*WHAT YOU ARE ASKED TO DO*
In the records below, locate the line containing "You are a GUI", then extract it and all following lines exactly, ending with the last line.

-------- DATA FOR PROCESSING --------

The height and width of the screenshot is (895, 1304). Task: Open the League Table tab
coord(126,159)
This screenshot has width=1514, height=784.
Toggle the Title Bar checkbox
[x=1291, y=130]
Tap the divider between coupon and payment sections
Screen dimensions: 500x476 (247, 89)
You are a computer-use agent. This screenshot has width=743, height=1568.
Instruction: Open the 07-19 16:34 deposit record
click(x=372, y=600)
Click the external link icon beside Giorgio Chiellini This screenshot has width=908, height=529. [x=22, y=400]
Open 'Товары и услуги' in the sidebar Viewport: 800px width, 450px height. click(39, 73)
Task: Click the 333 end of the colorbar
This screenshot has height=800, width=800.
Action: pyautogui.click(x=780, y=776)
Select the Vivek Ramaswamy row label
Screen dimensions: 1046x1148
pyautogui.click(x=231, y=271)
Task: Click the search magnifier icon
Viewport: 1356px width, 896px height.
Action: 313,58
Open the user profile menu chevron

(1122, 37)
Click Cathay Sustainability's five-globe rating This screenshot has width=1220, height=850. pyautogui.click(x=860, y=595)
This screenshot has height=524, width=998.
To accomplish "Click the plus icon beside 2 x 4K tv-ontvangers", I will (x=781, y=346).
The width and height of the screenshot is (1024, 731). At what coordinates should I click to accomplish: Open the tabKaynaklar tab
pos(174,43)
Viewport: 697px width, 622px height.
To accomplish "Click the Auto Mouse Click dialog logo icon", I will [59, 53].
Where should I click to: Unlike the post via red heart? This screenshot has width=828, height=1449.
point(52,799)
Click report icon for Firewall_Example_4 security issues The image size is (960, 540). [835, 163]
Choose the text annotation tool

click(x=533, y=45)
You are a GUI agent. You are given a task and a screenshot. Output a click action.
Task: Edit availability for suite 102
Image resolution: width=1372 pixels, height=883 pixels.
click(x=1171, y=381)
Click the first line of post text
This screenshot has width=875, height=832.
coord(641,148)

--------

*EXERCISE RESPONSE*
You are a GUI agent. You are given a task and a screenshot. Output a click action.
Task: Edit availability for suite 102
Image resolution: width=1372 pixels, height=883 pixels.
click(x=1171, y=381)
Click the first line of post text
This screenshot has width=875, height=832.
coord(641,148)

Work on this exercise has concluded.